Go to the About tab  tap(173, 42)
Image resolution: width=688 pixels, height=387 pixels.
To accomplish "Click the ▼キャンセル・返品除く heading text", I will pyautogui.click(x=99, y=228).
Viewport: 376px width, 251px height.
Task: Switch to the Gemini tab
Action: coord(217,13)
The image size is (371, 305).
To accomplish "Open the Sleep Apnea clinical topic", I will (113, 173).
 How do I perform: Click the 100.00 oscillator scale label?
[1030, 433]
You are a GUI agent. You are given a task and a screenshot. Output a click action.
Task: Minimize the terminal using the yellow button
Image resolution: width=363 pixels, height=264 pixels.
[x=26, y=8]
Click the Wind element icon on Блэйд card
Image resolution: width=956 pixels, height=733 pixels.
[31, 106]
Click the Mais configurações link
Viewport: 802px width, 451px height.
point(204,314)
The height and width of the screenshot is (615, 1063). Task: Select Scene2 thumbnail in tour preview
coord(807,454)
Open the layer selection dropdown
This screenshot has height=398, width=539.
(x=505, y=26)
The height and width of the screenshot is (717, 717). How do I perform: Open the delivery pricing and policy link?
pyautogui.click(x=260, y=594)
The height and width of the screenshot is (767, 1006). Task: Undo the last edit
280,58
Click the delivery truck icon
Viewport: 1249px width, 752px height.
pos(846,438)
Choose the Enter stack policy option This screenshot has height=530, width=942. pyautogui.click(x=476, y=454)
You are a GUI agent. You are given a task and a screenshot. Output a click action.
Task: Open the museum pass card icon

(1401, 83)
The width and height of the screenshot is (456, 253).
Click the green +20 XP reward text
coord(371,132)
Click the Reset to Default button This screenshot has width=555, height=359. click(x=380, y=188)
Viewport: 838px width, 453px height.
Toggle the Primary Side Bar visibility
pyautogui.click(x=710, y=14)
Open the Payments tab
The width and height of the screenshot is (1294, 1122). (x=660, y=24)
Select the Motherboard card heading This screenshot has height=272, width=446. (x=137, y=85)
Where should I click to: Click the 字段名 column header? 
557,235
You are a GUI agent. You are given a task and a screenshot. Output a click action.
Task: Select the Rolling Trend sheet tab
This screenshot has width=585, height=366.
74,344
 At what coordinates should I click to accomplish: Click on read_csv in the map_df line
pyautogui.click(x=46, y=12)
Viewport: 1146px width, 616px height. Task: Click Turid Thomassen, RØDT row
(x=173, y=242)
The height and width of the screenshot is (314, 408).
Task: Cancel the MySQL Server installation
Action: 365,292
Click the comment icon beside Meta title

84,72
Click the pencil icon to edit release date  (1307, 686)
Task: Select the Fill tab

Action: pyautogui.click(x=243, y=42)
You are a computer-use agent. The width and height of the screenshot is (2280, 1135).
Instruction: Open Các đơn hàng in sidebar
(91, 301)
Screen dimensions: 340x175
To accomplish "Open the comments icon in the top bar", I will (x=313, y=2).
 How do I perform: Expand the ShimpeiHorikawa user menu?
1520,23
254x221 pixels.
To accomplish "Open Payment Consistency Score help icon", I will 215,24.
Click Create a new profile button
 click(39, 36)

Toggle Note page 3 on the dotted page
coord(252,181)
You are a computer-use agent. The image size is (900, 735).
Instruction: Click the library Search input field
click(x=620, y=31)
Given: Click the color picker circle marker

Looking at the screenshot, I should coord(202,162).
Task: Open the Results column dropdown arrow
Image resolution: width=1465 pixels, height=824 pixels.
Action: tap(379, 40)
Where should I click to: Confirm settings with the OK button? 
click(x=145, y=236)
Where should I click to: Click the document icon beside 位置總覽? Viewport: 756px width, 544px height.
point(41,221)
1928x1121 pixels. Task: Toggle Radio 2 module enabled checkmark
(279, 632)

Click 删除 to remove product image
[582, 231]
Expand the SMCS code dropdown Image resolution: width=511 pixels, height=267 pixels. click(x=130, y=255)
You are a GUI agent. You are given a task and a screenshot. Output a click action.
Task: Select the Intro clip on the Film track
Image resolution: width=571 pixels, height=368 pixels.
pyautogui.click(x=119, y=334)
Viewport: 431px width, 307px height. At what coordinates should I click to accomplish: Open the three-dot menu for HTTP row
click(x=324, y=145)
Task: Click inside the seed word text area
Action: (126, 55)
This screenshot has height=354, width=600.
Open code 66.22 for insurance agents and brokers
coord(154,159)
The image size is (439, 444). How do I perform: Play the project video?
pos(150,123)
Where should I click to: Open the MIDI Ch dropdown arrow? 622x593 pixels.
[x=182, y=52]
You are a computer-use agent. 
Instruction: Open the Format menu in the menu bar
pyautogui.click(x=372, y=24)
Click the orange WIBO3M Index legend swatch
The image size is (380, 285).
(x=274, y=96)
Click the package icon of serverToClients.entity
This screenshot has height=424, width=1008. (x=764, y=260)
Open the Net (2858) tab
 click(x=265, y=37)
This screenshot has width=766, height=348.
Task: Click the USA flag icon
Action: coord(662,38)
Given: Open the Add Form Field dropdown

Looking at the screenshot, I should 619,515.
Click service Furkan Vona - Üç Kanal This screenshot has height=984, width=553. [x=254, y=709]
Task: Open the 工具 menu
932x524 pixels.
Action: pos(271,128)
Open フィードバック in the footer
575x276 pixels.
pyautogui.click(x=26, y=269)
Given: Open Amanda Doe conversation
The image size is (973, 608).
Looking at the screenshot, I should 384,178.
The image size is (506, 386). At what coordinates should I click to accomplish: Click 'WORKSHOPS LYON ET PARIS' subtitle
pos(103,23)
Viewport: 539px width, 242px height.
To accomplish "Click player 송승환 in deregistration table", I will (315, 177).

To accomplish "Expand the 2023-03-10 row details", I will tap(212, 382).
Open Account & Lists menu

> **Task directions**
Copy these lines exactly as they are.

> **Solution for this task**
Go to the About tab  tap(173, 42)
Image resolution: width=688 pixels, height=387 pixels.
To accomplish "Click the ▼キャンセル・返品除く heading text", I will pyautogui.click(x=99, y=228).
Viewport: 376px width, 251px height.
Task: Switch to the Gemini tab
Action: coord(217,13)
The image size is (371, 305).
To accomplish "Open the Sleep Apnea clinical topic", I will (113, 173).
 How do I perform: Click the 100.00 oscillator scale label?
[1030, 433]
You are a GUI agent. You are given a task and a screenshot. Output a click action.
Task: Minimize the terminal using the yellow button
Image resolution: width=363 pixels, height=264 pixels.
[x=26, y=8]
Click the Wind element icon on Блэйд card
Image resolution: width=956 pixels, height=733 pixels.
[31, 106]
Click the Mais configurações link
Viewport: 802px width, 451px height.
point(204,314)
The height and width of the screenshot is (615, 1063). Task: Select Scene2 thumbnail in tour preview
coord(807,454)
Open the layer selection dropdown
This screenshot has height=398, width=539.
(x=505, y=26)
The height and width of the screenshot is (717, 717). How do I perform: Open the delivery pricing and policy link?
pyautogui.click(x=260, y=594)
The height and width of the screenshot is (767, 1006). Task: Undo the last edit
280,58
Click the delivery truck icon
Viewport: 1249px width, 752px height.
pos(846,438)
Choose the Enter stack policy option This screenshot has height=530, width=942. pyautogui.click(x=476, y=454)
You are a GUI agent. You are given a task and a screenshot. Output a click action.
Task: Open the museum pass card icon

(1401, 83)
The width and height of the screenshot is (456, 253).
Click the green +20 XP reward text
coord(371,132)
Click the Reset to Default button This screenshot has width=555, height=359. click(x=380, y=188)
Viewport: 838px width, 453px height.
Toggle the Primary Side Bar visibility
pyautogui.click(x=710, y=14)
Open the Payments tab
The width and height of the screenshot is (1294, 1122). (x=660, y=24)
Select the Motherboard card heading This screenshot has height=272, width=446. (x=137, y=85)
Where should I click to: Click the 字段名 column header? 
557,235
You are a GUI agent. You are given a task and a screenshot. Output a click action.
Task: Select the Rolling Trend sheet tab
This screenshot has width=585, height=366.
74,344
 At what coordinates should I click to accomplish: Click on read_csv in the map_df line
pyautogui.click(x=46, y=12)
Viewport: 1146px width, 616px height. Task: Click Turid Thomassen, RØDT row
(x=173, y=242)
The height and width of the screenshot is (314, 408).
Task: Cancel the MySQL Server installation
Action: 365,292
Click the comment icon beside Meta title

84,72
Click the pencil icon to edit release date  (1307, 686)
Task: Select the Fill tab

Action: pyautogui.click(x=243, y=42)
You are a computer-use agent. The width and height of the screenshot is (2280, 1135).
Instruction: Open Các đơn hàng in sidebar
(91, 301)
Screen dimensions: 340x175
To accomplish "Open the comments icon in the top bar", I will (x=313, y=2).
 How do I perform: Expand the ShimpeiHorikawa user menu?
1520,23
254x221 pixels.
To accomplish "Open Payment Consistency Score help icon", I will 215,24.
Click Create a new profile button
 click(39, 36)

Toggle Note page 3 on the dotted page
coord(252,181)
You are a computer-use agent. The image size is (900, 735).
Instruction: Click the library Search input field
click(x=620, y=31)
Given: Click the color picker circle marker

Looking at the screenshot, I should coord(202,162).
Task: Open the Results column dropdown arrow
Image resolution: width=1465 pixels, height=824 pixels.
Action: tap(379, 40)
Where should I click to: Confirm settings with the OK button? 
click(x=145, y=236)
Where should I click to: Click the document icon beside 位置總覽? Viewport: 756px width, 544px height.
point(41,221)
1928x1121 pixels. Task: Toggle Radio 2 module enabled checkmark
(279, 632)

Click 删除 to remove product image
[582, 231]
Expand the SMCS code dropdown Image resolution: width=511 pixels, height=267 pixels. click(x=130, y=255)
You are a GUI agent. You are given a task and a screenshot. Output a click action.
Task: Select the Intro clip on the Film track
Image resolution: width=571 pixels, height=368 pixels.
pyautogui.click(x=119, y=334)
Viewport: 431px width, 307px height. At what coordinates should I click to accomplish: Open the three-dot menu for HTTP row
click(x=324, y=145)
Task: Click inside the seed word text area
Action: (126, 55)
This screenshot has height=354, width=600.
Open code 66.22 for insurance agents and brokers
coord(154,159)
The image size is (439, 444). How do I perform: Play the project video?
pos(150,123)
Where should I click to: Open the MIDI Ch dropdown arrow? 622x593 pixels.
[x=182, y=52]
You are a computer-use agent. 
Instruction: Open the Format menu in the menu bar
pyautogui.click(x=372, y=24)
Click the orange WIBO3M Index legend swatch
The image size is (380, 285).
(x=274, y=96)
Click the package icon of serverToClients.entity
This screenshot has height=424, width=1008. (x=764, y=260)
Open the Net (2858) tab
 click(x=265, y=37)
This screenshot has width=766, height=348.
Task: Click the USA flag icon
Action: coord(662,38)
Given: Open the Add Form Field dropdown

Looking at the screenshot, I should 619,515.
Click service Furkan Vona - Üç Kanal This screenshot has height=984, width=553. [x=254, y=709]
Task: Open the 工具 menu
932x524 pixels.
Action: pos(271,128)
Open フィードバック in the footer
575x276 pixels.
pyautogui.click(x=26, y=269)
Given: Open Amanda Doe conversation
The image size is (973, 608).
Looking at the screenshot, I should 384,178.
The image size is (506, 386). At what coordinates should I click to accomplish: Click 'WORKSHOPS LYON ET PARIS' subtitle
pos(103,23)
Viewport: 539px width, 242px height.
To accomplish "Click player 송승환 in deregistration table", I will (315, 177).

To accomplish "Expand the 2023-03-10 row details", I will tap(212, 382).
Open Account & Lists menu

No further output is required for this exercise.